▶ **WHAT YOU NEED TO DO**
Could you reproduce the records below word for word, from their very first line through the line that contains "click(x=320, y=722)", and stop there?

:: DATA PROVIDED ::

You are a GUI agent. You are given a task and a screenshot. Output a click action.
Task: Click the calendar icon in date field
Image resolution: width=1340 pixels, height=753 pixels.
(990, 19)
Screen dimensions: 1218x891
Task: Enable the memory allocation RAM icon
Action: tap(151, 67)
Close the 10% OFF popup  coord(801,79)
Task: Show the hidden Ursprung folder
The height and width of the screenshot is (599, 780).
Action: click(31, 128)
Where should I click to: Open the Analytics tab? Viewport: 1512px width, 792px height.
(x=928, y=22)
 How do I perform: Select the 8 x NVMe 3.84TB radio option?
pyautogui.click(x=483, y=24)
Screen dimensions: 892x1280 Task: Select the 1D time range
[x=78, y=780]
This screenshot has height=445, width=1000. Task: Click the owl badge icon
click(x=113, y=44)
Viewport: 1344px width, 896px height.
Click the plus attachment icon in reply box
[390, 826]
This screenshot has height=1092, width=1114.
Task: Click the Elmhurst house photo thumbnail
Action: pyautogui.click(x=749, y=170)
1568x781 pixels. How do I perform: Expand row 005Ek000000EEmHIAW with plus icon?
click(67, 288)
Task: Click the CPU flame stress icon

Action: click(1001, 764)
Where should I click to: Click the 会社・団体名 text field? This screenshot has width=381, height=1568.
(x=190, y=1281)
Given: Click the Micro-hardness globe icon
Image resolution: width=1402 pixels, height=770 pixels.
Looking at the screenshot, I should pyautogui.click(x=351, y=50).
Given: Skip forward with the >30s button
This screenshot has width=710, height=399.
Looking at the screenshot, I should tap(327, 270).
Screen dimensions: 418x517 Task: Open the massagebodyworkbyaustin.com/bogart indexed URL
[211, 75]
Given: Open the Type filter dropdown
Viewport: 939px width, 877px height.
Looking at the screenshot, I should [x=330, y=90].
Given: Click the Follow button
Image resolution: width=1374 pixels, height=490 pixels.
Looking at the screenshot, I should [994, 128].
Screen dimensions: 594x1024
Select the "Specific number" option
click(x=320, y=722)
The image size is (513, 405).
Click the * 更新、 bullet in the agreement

:::

▶ **RESPONSE**
You are a GUI agent. You are given a task and a screenshot. Output a click action.
Task: Click the calendar icon in date field
Image resolution: width=1340 pixels, height=753 pixels.
(990, 19)
Screen dimensions: 1218x891
Task: Enable the memory allocation RAM icon
Action: tap(151, 67)
Close the 10% OFF popup  coord(801,79)
Task: Show the hidden Ursprung folder
The height and width of the screenshot is (599, 780).
Action: click(31, 128)
Where should I click to: Open the Analytics tab? Viewport: 1512px width, 792px height.
(x=928, y=22)
 How do I perform: Select the 8 x NVMe 3.84TB radio option?
pyautogui.click(x=483, y=24)
Screen dimensions: 892x1280 Task: Select the 1D time range
[x=78, y=780]
This screenshot has height=445, width=1000. Task: Click the owl badge icon
click(x=113, y=44)
Viewport: 1344px width, 896px height.
Click the plus attachment icon in reply box
[390, 826]
This screenshot has height=1092, width=1114.
Task: Click the Elmhurst house photo thumbnail
Action: pyautogui.click(x=749, y=170)
1568x781 pixels. How do I perform: Expand row 005Ek000000EEmHIAW with plus icon?
click(67, 288)
Task: Click the CPU flame stress icon

Action: click(1001, 764)
Where should I click to: Click the 会社・団体名 text field? This screenshot has width=381, height=1568.
(x=190, y=1281)
Given: Click the Micro-hardness globe icon
Image resolution: width=1402 pixels, height=770 pixels.
Looking at the screenshot, I should pyautogui.click(x=351, y=50).
Given: Skip forward with the >30s button
This screenshot has width=710, height=399.
Looking at the screenshot, I should tap(327, 270).
Screen dimensions: 418x517 Task: Open the massagebodyworkbyaustin.com/bogart indexed URL
[211, 75]
Given: Open the Type filter dropdown
Viewport: 939px width, 877px height.
Looking at the screenshot, I should [x=330, y=90].
Given: Click the Follow button
Image resolution: width=1374 pixels, height=490 pixels.
Looking at the screenshot, I should [994, 128].
Screen dimensions: 594x1024
Select the "Specific number" option
click(x=320, y=722)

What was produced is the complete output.